▶ _Document extract_
Periodontitis treatment in pregnant women during the second trimester did not significantly affect cognitive, motor, and language development in their children at 24 to 28 months of age. Changes in clinical periodontitis measures during pregnancy also were not consistently associated with these outcomes. Although change in clinical attachment loss was associated with cognitive and motor scores (P = .02 and .01, respectively, uncorrected for multiple comparisons), we deem these effect sizes to be of little or no clinical significance.
To our knowledge, this is the first study to explore associations between maternal periodontitis treatment and child development. Emerging evidence suggests that periodontitis and periodontitis-associated bacteria are associated with impaired cognition and memory and incident dementia in adults and the elderly.18–21
Moreover, rodent studies suggest that nonuterine infections elicit systemic inflammatory responses that affect development or activities of neuronal cells in the fetal brain22,23
and that anti-inflammatory drugs can reverse lipopolysaccharide-induced inhibition of neurogenesis.24
Despite the plausibility of such a link, we found no consistent evidence that treatment of bacterial-induced oral inflammation in pregnant women affects motor, language, or cognitive functions in children.
All women in the parent trial had periodontitis, which may explain why mean Bayley scores were lower than national norms. Because we did not study pregnant women without periodontitis, we could not establish whether disease per se was associated with neurodevelopment. The design of the parent trial only enabled us to explore associations with periodontitis treatment and changes in periodontitis status that occurred after 21 weeks of gestation. However, treatment was associated with significant improvements in the mothers' periodontal condition, suggesting that reduced exposure to maternal disease and disease-related microorganisms in midpregnancy do not improve outcomes in children.
At the start of the parent trial, most women had generalized early-to-moderate periodontitis. Because any systemic effect of periodontitis may be more pronounced in severe disease, our findings may have differed had we enrolled only women with advanced periodontitis. However, the prevalence of advanced disease in this age group is low (~1%),25
so even if a treatment effect exists in this subgroup, the public health implications of identifying and treating affected women would be limited.

▶ _Extracted information_
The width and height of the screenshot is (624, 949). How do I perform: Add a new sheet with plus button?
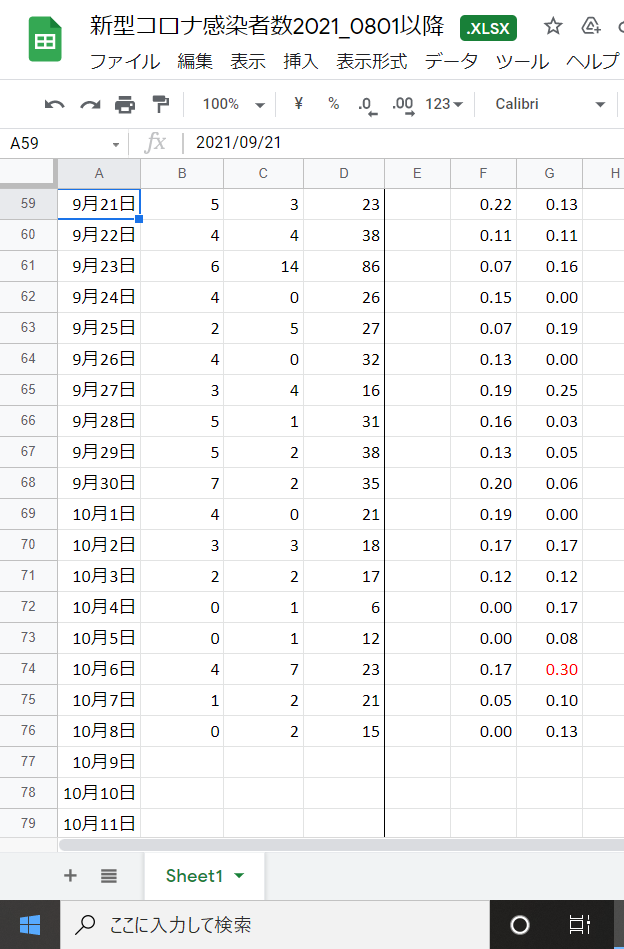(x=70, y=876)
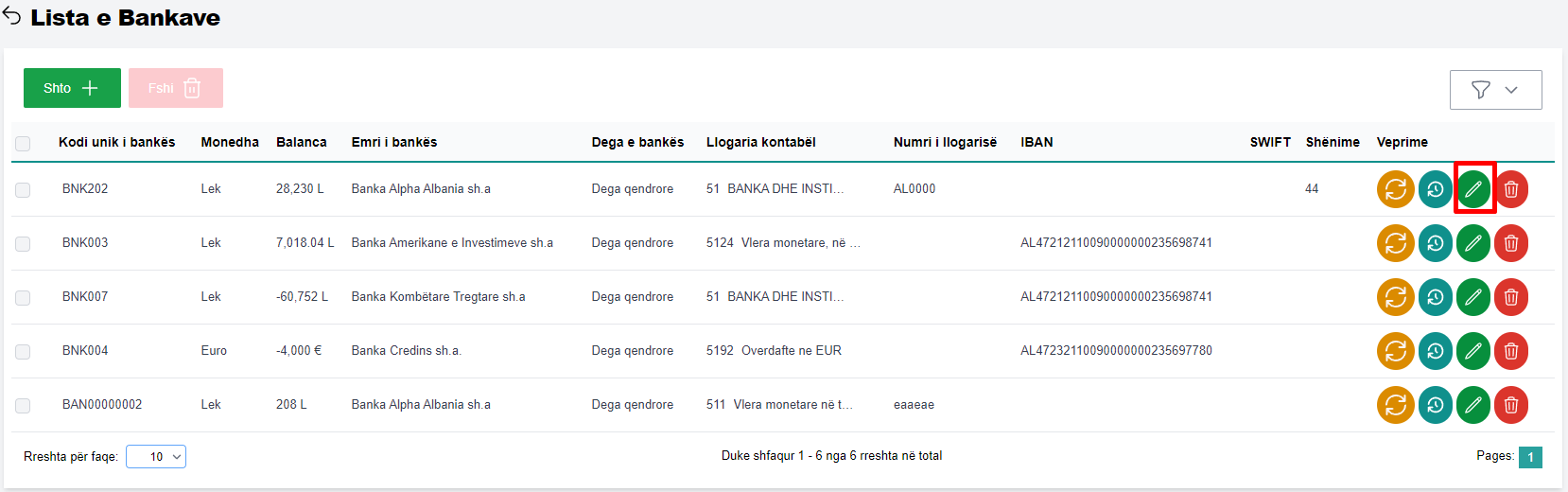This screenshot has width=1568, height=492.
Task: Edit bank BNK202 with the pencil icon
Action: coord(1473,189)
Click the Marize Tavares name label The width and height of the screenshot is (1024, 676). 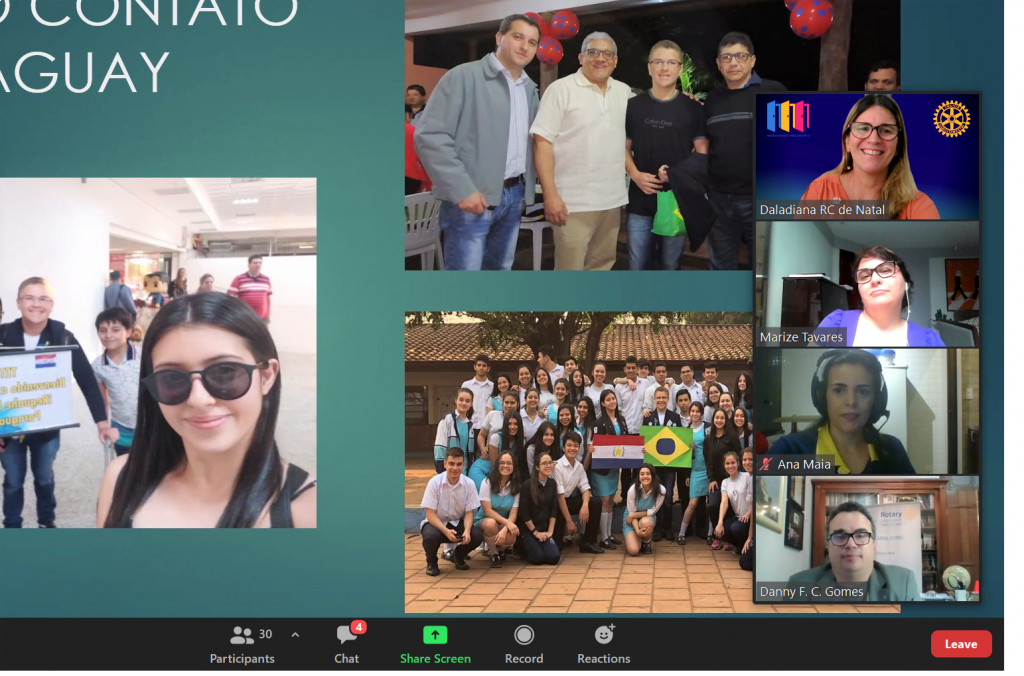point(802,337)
...
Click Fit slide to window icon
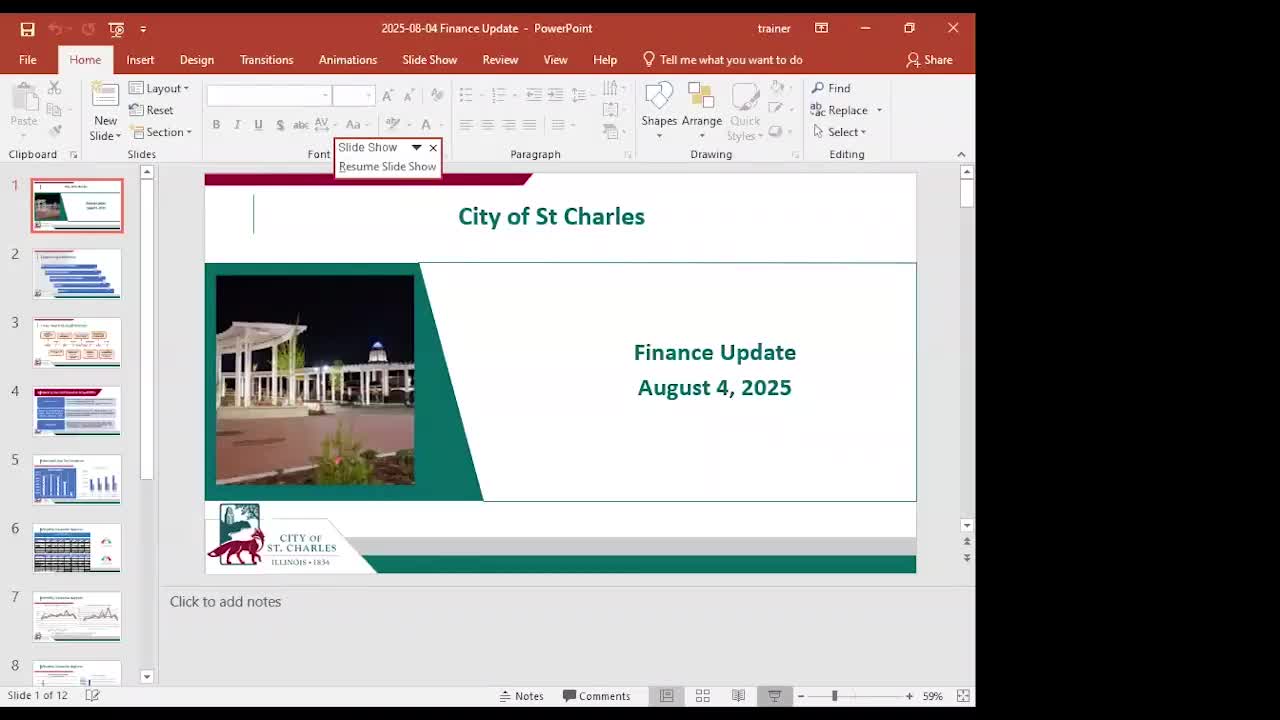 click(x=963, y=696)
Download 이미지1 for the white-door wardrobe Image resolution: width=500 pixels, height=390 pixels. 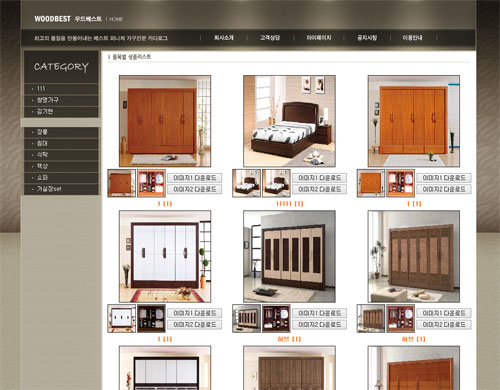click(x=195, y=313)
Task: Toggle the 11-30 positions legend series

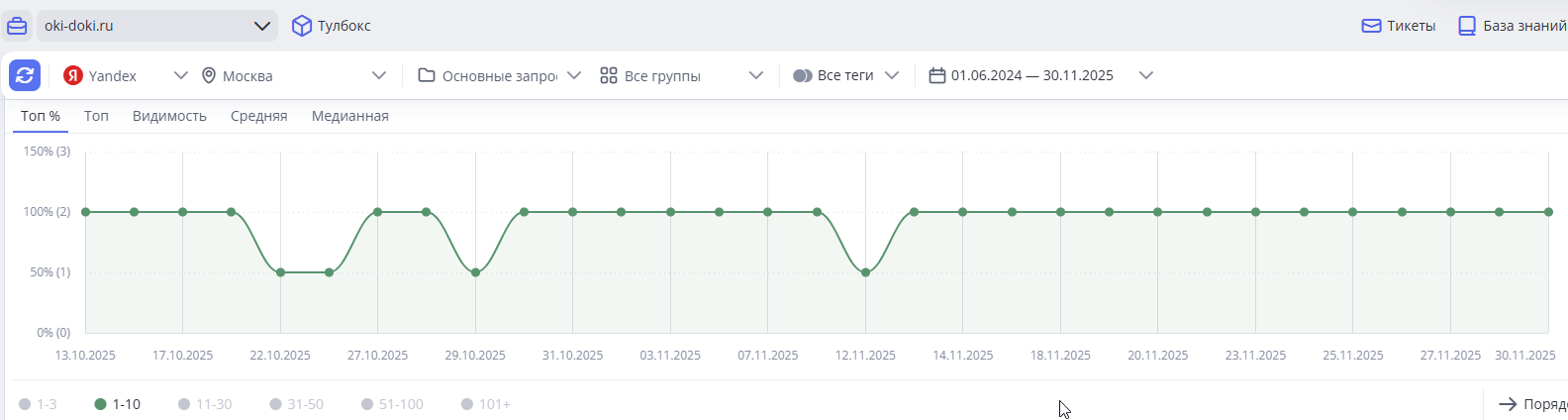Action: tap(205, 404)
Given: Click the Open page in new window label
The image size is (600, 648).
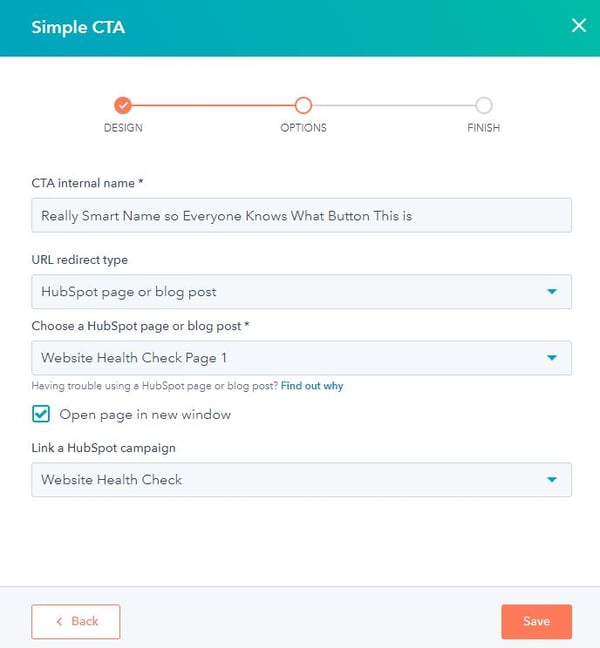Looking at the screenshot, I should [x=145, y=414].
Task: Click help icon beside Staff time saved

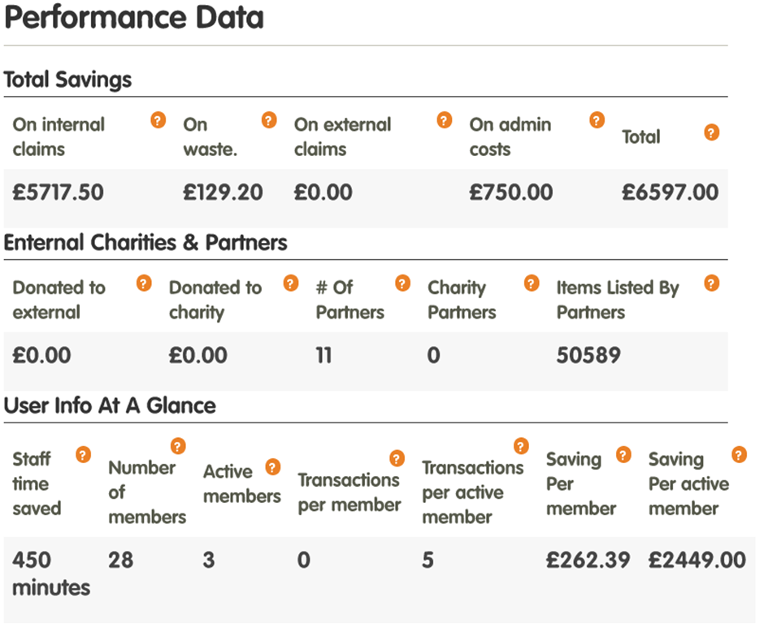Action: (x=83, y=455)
---
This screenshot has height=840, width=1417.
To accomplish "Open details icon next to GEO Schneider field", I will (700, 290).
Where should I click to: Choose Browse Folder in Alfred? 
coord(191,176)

▶ _List of tasks_
- 1) Please say whether each statement agrees with the passage on periodontitis treatment in pregnancy, answering yes or no and quoting the words that decide it: (a) every woman in the parent trial had periodontitis; (b) the study included pregnant women without periodontitis; (c) advanced periodontitis is common among women in this age group.
- 2) Carry on the passage on periodontitis treatment in pregnancy from its final sentence.
The records have nothing to do with the passage on periodontitis treatment in pregnancy.

▶ _Responses to the exercise_
- 1)
(a) Yes: "All women in the parent trial had periodontitis"
(b) No: "Because we did not study pregnant women without periodontitis"
(c) No: "the prevalence of advanced disease in this age group is low (~1%)"

- 2)
The study treatment consisted of mechanical therapy (scaling and root planing and monthly tooth polishings). In rare instances, women who were refractory to this treatment were given systemic antibiotics. Sustained-release, locally delivered antibiotics were not used because all such products in the United States are tetracycline derivatives, which are relatively contraindicated during pregnancy because of concerns about embryotoxicity, retarded fetal skeletal development and discoloration of primary teeth. Our results again may have differed had we provided periodontal treatment earlier in gestation (even before conception), repeatedly, or more aggressively (ie, included the routine use of systemic antibiotics or periodontal surgery). Nonetheless, associations that were statistically significant were weak. A 1 SD relative improvement in attachment loss was associated with an ~1-point improvement in motor and cognitive scores, suggesting that even large clinical improvements in the mother yielded only nominal improvements in motor and cognitive scores in the infants.
A limitation of this study is that only about half of eligible women from the parent trial participated. The parent trial recruited from underserved and relatively transient populations. Of women eligible for the current study, 109 (13.8%) declined to participate or withdrew consent (), and even more women simply could not be located. The numbers of treatment and control group women were similar, indicating that the timing of periodontitis treatment was not associated with later study participation. Although the proportion of preterm and low birth weight infants was similar in the 2 groups, mothers of very preterm or very low birth weight infants were less likely to participate than mothers of term or normal birth weight infants. We considered this differential loss to follow-up in weighted analyses, but the low number of very preterm or very low birth weight infants limits our findings to groups at relatively low risk for developmental delay. The relationship between child neurodevelopment and change in maternal status or receipt of treatment during pregnancy may differ in cohorts of only preterm or very preterm infants. As with any study, our findings should be interpreted in terms of characteristics of the women—who were predominantly from minority and lower income groups—and of the range of cognitive, motor, and language scores in these children.
We collected extensive information regarding the child but did not test for associations between individual characteristics and neurodevelopment outcomes. Instead, we grouped covariates into blocks on the basis of when they would be expected to affect neurodevelopment: during pregnancy, in the neonatal period, or before 24 to 28 months of age. We also ignored statistical interactions in the adjusted analyses and instead focused on estimating the effect on development scores of periodontal treatment group or change in periodontitis measures. As noted, the few interactions that were statistically significant were barely so and either described small effects or were noninterpretable.